The State of Australian Cities (SOAC) national conferences have been held biennially since 2003 to support interdisciplinary policy-related urban research.This paper was presented at SOAC 5held in Melbourne from 29 November – 2 December 2011.SOAC 5 was hosted by the University of Melbourne, RMIT University, Monash University, Swinburne University of Technology and Latrobe University as well as the Australian Housing and Urban Research Institute and the Grattan Institute, the Victorian State Government and the City of Melbourne.Three plenary panels brought researchers from across the country to address ‘big issues’: place-based disadvantage, the design and form of Australian cities, and metropolitan governance.
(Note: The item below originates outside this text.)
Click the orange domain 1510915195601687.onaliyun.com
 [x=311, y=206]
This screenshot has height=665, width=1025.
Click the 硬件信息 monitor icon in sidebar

Over 175 papers, in 46 themed sessions, cover topics ranging from planning and governance for environmental sustainability, to housing affordability and adequacy in the context of an aging population. Healthy communities, better public transport, high quality open space, participatory planning, and issues affecting the peri-urban fringe are also strong sub-themes within this conference.All published papers have been subject to a peer reviewing process.